**ACTIVITY**
Can you pick up the piece below on physician non-compete agreements in North Carolina and carry it on from where it stops?

Non-competes are scary for anyone. I represent many medical professionals, and occasionally a physician will mention she feels stuck by a non-compete. “I am going to have to move away for two years just so that I can come back and open my own practice.” When I mention the non-compete may not actually be enforceable, I generally receive a very skeptical look.
So, I thought I’d take this opportunity lay out some of the basics as to why physicians (and, perhaps, other learned professionals) may or may not be beholden to a non-compete, especially in light of the March 2019 Court of Appeals opinion, Aesthetic Facial & Ocular Plastic Surgery Center, P.A. v. Zaldivar et al.
In general, North Carolina, like most jurisdictions, allow non-competes in employment contracts. That, however, is simply a generality, and there are a number of exceptions as to when those restrictive covenants would be enforceable. The very basic requirements are that the non-compete must (1) be in writing; (2) be part of an employment contract; (3) be based on valuable consideration; (4) be reasonable in scope of time and of territory; (5) not be against public policy.
The first two generally are not a problem . Requirement three can often be an issue. Number four and five are the most important for physicians and other professionals.
First, non-competes require “valuable consideration.” Let’s say you are in a good employment relationship, but the administration comes to you and says, “We are going to need you to sign this new contract that has a non-compete. Nothing else has changed.” That non-compete is simply not enforceable because you have not given up anything in exchange for the new restrictive covenant. Even if you sign the new agreement, the lack of any consideration invalidates the non-compete.

**Excerpts from a dataset**
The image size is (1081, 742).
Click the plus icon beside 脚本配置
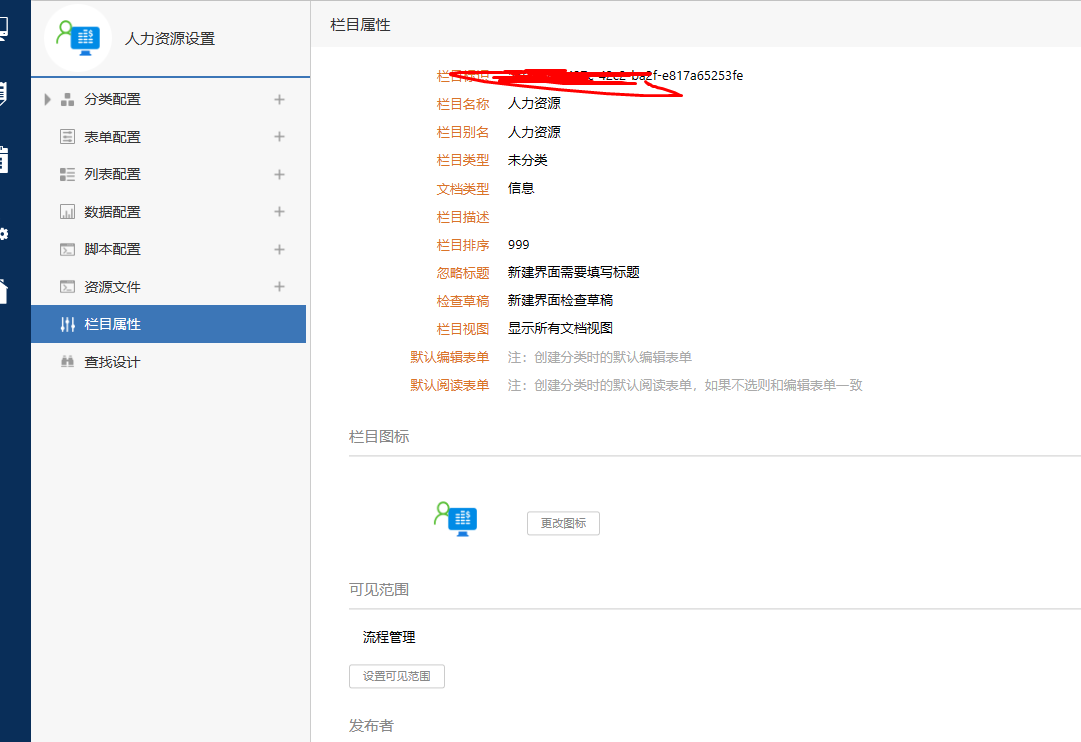coord(279,249)
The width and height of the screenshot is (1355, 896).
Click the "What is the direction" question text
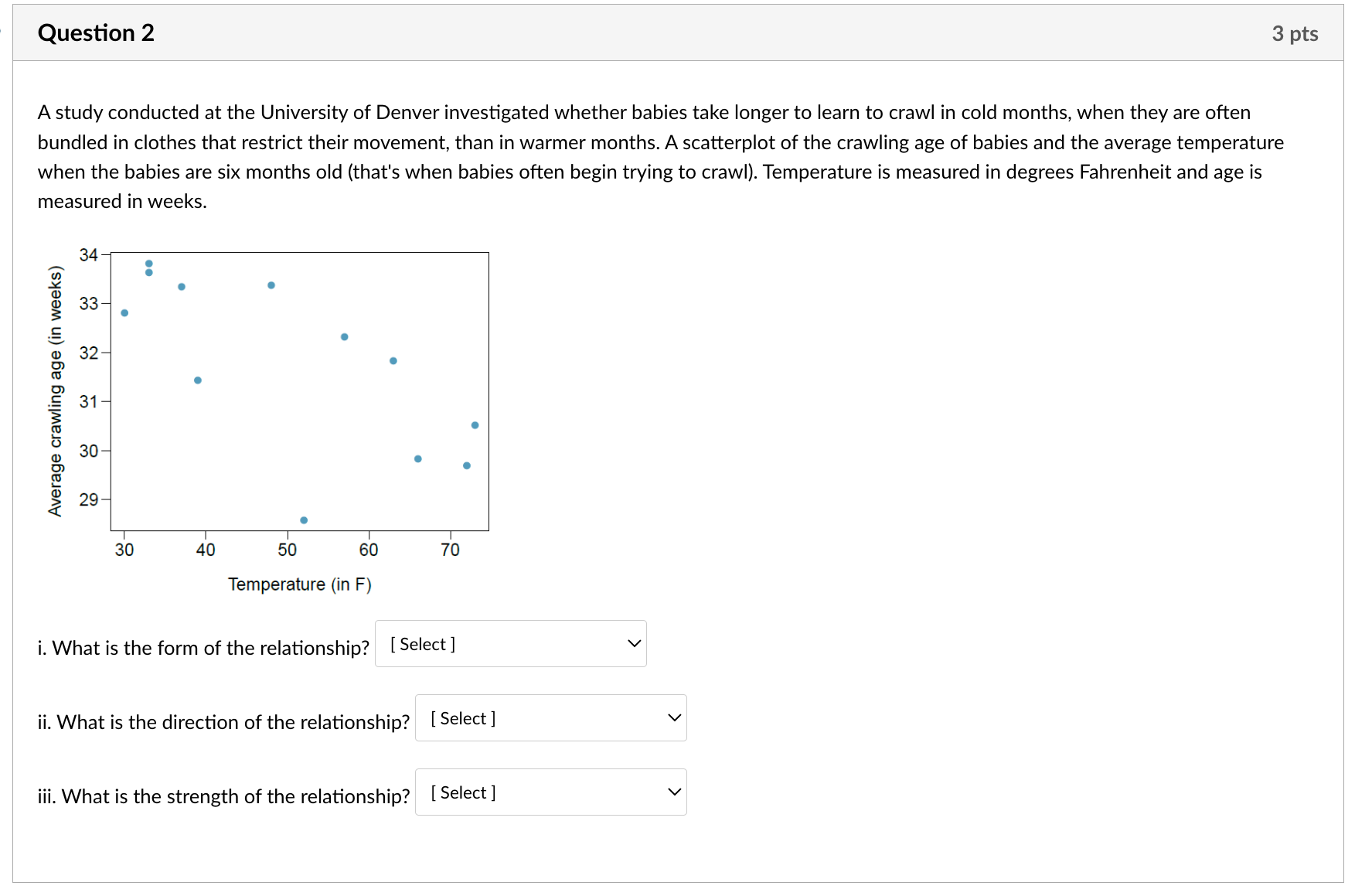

**ANSWER SPACE**
Things get murkier if you receive anything as part of the new agreement, but it still may not be “valuable” enough to warrant enforcement of the non-compete (Would a parking spot be worth it?). The question is many times evaluated on a case-by-case basis.
Scope of Time and Territory
Moving on to scope of time and territory. The basic question courts evaluate when considering the reasonableness of time and territory is whether the restriction reasonably protects the business of the employer. If the restriction extends to 500 miles, that is clearly not reasonable. If the restriction extends to 10 years, that is also unreasonable. Additionally, if the restriction is for 2 years and within 15 miles of the business, but the covenant applies to “any parent, division, subsidiary, affiliate, predecessor, successor, or assignee” of the employer, then the lawyers drafting the non-compete have just invalidated it for their client.
If you are working for a large employer and move 100 miles away to a town where the employer has an affiliate or subsidiary but not in the same practice area as yours, that employer cannot enforce the non-compete against you because your practice does not interfere with the employer’s business in that location. The reasonableness of scope has been heavily litigated, and most health care systems have fixed any problems that have arisen, but you would be surprised to see how many times the non-compete overreaches.
Against Public Policy
Lastly, what does it mean to be “against public policy”? That is such a vague and ambiguous term, but in the context of health care, the courts generally evaluate the non-compete clause to determine whether or not enforcement has a likelihood to harm the public health. Simply put, the courts want to protect all the people, not just the parties to the contract.
For physicians, that practically translates to the question: How specialized are you, and how many of you are in this community? If you are one of 300 pediatricians practicing in your city, the public is not likely to be harmed if you have to sit on the bench for a year due to a non-compete. Your patients will be annoyed and inconvenienced, but the public still has access to plenty of pediatricians.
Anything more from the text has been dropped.